„Wilki żyją poza prawem. Jak Janukowycz przegrał Ukrainę”
Zbigniew Parafianowicz, Michał Potocki
Wydawnictwo Czarne
Wołowiec 2015
22 lutego 2014 roku prezydent Ukrainy Wiktor Janukowycz zniknął. Dzień wcześniej w centrum Kijowa zginęło prawie stu protestujących na Majdanie demonstrantów, a Janukowycz podpisał porozumienie z opozycją, że zgadza się m.in. na wcześniejsze wybory. W tym samym czasie w jego posiadłości już pakowano skarby, żeby je wywieźć. Co się działo i co do tego doprowadziło? Na te pytania starają się odpowiedzieć Zbigniew Parafianowicz i Michał Potocki. Opisują korupcyjno-kryminalny system, który Janukowycz i jego ludzie stworzyli po wygranych przez niego wyborach prezydenckich w 2010 roku. System był tak skonstruowany, że pieniądze nawet z łapówek branych przez drogówkę tłoczył do kieszeni Janukowycza i jego współpracowników, nazywanych z ukraińska simją, czyli rodziną. Autorzy książki starają się wyliczyć, ile udało się rodzinie ukraść. Ponadto opisują mechanizmy służące przejmowaniu przez rodzinę przedsiębiorstw i mediów. Robią to na podstawie relacji świadków, informatorów i ustaleń ukraińskich dziennikarzy śledczych. To jednak najsłabszy fragment książki. Gigantyczna praca, jaką autorzy wykonali, okazała się pułapką – czytelnik gubi się w nazwiskach, nazwach i faktach, którymi żonglują. Świetny jest natomiast opis tego, jak Janukowycz wykiwał wszystkich, zapewniając najpierw, że w listopadzie 2013 roku podpisze umowę stowarzyszeniową z Unią Europejską, a potem się z tego wycofując. Autorzy pokazują naiwność zachodnich polityków.

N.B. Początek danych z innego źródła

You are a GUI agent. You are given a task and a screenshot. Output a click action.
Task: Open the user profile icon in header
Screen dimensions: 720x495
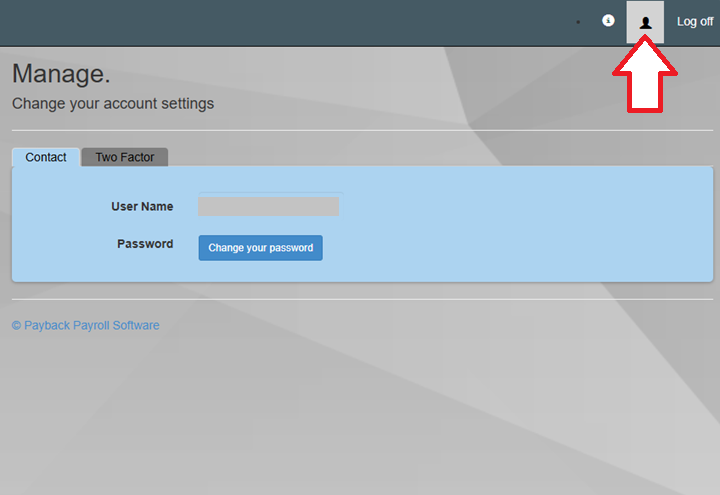645,22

Relacjonując zaś to, co się działo na Majdanie, dotarli do ludzi, którzy go organizowali. Zajrzeli do dyplomatycznej kuchni, w której zachodni politycy negocjowali ustępstwa najpierw z Janukowyczem, a potem ze sztabem Majdanu. Książkę warto przeczytać, jeżeli chce się zrozumieć, co się działo i nadal dzieje się na Ukrainie.